When asked what the best strategy for pension funds in this low yield environment, Dan Fuss, the Loomis Sayles & Co. vice chairman, retorted there is none. All kidding aside, Mr. Fuss added "it really depends upon the fund and their circumstance." View more in this series

Dan Fuss: 'We passed the best time of the credit cycle'

Very little keeps Dan Fuss up at night, but the Loomis Sayles & Co. LP vice chairman is concerned about interest rates, the state of pension funds, credit risk and the so-called fiscal cliff.

Low interest rates are pushing more investors — especially public pension plans — to high yield and emerging market debt, he noted. Because public pension plans still have assumed rates of return over 7%, they are desperately chasing higher yields but also are taking on more risk.

"Credit risk is rising, and it is not reflected in the market," Mr. Fuss warned. "We passed the best time of the credit cycle sometime in the summer of 2011."

Nonetheless, Mr. Fuss' outlook for 2013 remains relatively positive. Although he thinks chances are good for an economic slowdown, it should fall short of a recession. Meanwhile, the low interest rates are likely to lead corporations to continue issuing bonds.
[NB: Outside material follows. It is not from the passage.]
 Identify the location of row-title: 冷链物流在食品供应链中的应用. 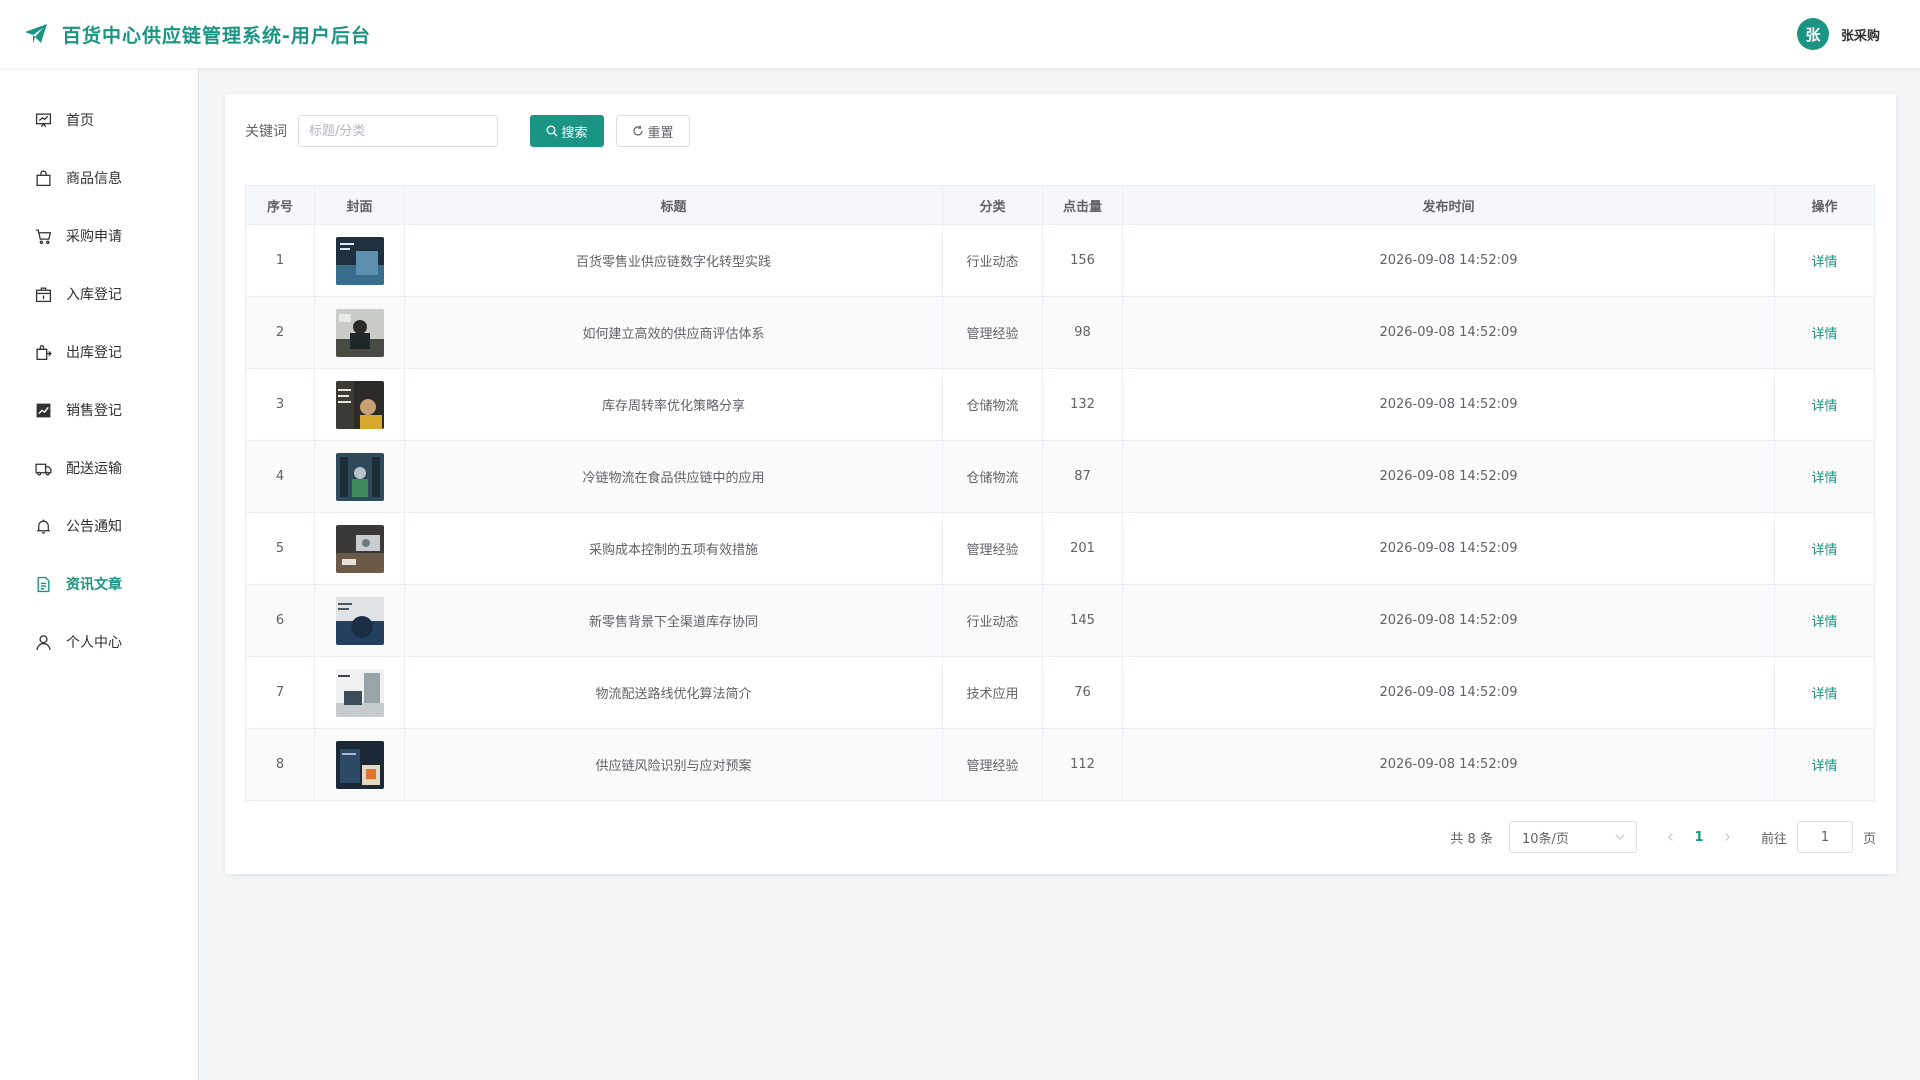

"Big corporations are borrowing money they don't need," Mr. Fuss said. Some are using the proceeds to fund their pension plan. Others are using the fresh issuances to repay older, higher interest rate bonds.

"If you are going to borrow, and put it in the pension plan, I'll be cheering," he quipped.

But the chances for a good year also depend on Washington, which must address the fiscal cliff. When asked for his thoughts on the matter, he said: "The problem is real, it is big, it is growing and it is understated."